I released it as shareware, which made it the very first product of Semicolon Software. This was all back before even the World Wide Web (man, that makes me feel old), so Scarab's distribution relied upon the kindness of strangers. People would upload it to their phone-in bulletin boards for others to find and download; they would give copies to their friends (Scarab's copyright notice explicitly allowed this), and Macintosh User Groups would put it on floppy disks along with other sharable programs to hand out to members at their monthly meetings.

This made for slow distribution and a fairly small audience, especially since there were not many Mac users at all back then. I charged $10 for it and left it to people's honesty to pay me if they liked it. I probably sold a total of a few hundred copies. That was nice, back then: it was just a hobby for me, and the proceeds from Scarab helped pay for new development software and Mac peripherals.

About three years after introducing Scarab I launched the first release of Solitaire Till Dawn. At first that too sold only slowly. But at about that time the Web appeared I coincidentally gave STD a major facelift, and its sales really took off. As a result, I continued to concentrate my efforts on Solitaire Till Dawn and never got around to updating Scarab. As chronicled elsewhere, changes in Apple's choice of CPUs and operating systems, coupled with the abandonment of the development software I'd used, left Scarab unable to run on modern Macs. It became "abandonware".

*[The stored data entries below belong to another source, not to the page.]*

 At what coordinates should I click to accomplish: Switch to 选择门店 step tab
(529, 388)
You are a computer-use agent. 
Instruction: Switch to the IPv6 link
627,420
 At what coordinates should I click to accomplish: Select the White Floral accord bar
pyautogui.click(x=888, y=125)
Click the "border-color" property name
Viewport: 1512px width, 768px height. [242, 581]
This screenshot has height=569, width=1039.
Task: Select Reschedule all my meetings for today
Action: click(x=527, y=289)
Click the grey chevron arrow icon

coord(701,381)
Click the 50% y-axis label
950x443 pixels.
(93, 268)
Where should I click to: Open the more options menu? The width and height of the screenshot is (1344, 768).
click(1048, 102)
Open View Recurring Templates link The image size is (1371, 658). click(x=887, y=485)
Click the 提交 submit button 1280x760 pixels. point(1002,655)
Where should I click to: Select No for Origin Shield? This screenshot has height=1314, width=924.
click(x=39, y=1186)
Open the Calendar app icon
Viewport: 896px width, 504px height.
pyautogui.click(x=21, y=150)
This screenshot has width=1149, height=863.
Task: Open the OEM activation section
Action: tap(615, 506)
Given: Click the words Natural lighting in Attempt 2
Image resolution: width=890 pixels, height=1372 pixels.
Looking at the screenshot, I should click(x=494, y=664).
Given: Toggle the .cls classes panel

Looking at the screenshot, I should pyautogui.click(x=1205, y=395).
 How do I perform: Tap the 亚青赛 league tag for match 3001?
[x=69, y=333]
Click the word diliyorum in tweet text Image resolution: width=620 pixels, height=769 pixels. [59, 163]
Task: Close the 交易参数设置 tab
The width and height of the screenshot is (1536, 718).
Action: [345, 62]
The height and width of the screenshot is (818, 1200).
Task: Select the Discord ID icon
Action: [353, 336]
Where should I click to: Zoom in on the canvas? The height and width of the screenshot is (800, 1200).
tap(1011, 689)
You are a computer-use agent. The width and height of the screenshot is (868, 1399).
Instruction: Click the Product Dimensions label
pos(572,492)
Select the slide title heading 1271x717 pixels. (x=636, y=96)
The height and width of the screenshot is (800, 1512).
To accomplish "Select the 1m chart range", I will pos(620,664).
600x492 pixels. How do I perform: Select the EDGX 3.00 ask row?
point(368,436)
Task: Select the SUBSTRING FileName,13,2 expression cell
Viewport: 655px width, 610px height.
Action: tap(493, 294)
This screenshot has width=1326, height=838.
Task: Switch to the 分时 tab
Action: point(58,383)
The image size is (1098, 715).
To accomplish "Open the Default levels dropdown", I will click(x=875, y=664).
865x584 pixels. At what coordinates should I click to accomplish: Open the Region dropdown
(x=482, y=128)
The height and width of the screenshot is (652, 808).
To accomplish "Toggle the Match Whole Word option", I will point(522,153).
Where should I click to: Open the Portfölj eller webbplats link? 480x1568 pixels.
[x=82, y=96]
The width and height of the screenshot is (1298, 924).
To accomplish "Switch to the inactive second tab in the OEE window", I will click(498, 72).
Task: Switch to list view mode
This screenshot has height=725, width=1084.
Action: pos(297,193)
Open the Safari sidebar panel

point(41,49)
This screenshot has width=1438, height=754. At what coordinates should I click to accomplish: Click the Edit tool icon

So you may imagine my surprise when, a few years ago, I began to run into evidence that Scarab of Ra is regarded in some circles as a "classic of Macintosh shareware" and that many people are nostalgically longing for its return. I do get the occasional email asking about it, but that's a trickle compared to the flood I regularly get about STD. But Scarab is featured prominently on web sites about classic Mac OS software, and a few months ago I discovered that it has a Facebook page of its own with several hundred "likes". Today I dropped in there (a vanity visit, I admit it) and discovered a link to another Facebook page which was an even bigger surprise.

The Revive Scarab of RA page documents a project to recreate Scarab of Ra. They are writing all-new code in Javascript so that you will someday be able to play Scarab of Ra in your Web browser. This also means that you will be able to play Scarab on any platform: Mac, Windows, Linux. That's pretty cool!

You might wonder how I feel about this: somebody else "ripping off" my product without so much as a how-d'you-do. I'll admit it makes me feel just a little bit itchy; but I'm going to rise above that and wish this guy and his collaborators all success. For one thing, it's not illegal to clone somebody else's product, so long as you don't violate copyright by stealing or copying the original product's code, graphics, or text. The code is no problem since they're writing theirs from scratch. They have not gotten as far as adding test or images yet, but the page's author has made it plain that he understands the copyright law and intends to provide new images and text, and produce something with an updated look and feel.

And I have to admit: in the past, a few people have asked me for permission to create new versions of Scarab. I've told all of them that I have no objection so long as they honor my copyright. This fellow (I don't know his name, it's not on the Facebook page) may well have been one of them. And even if he wasn't, I have no reason not to give him the same answer.

So more power to him! If he brings it off, it will be quite a tour de force—and I will be very stoked.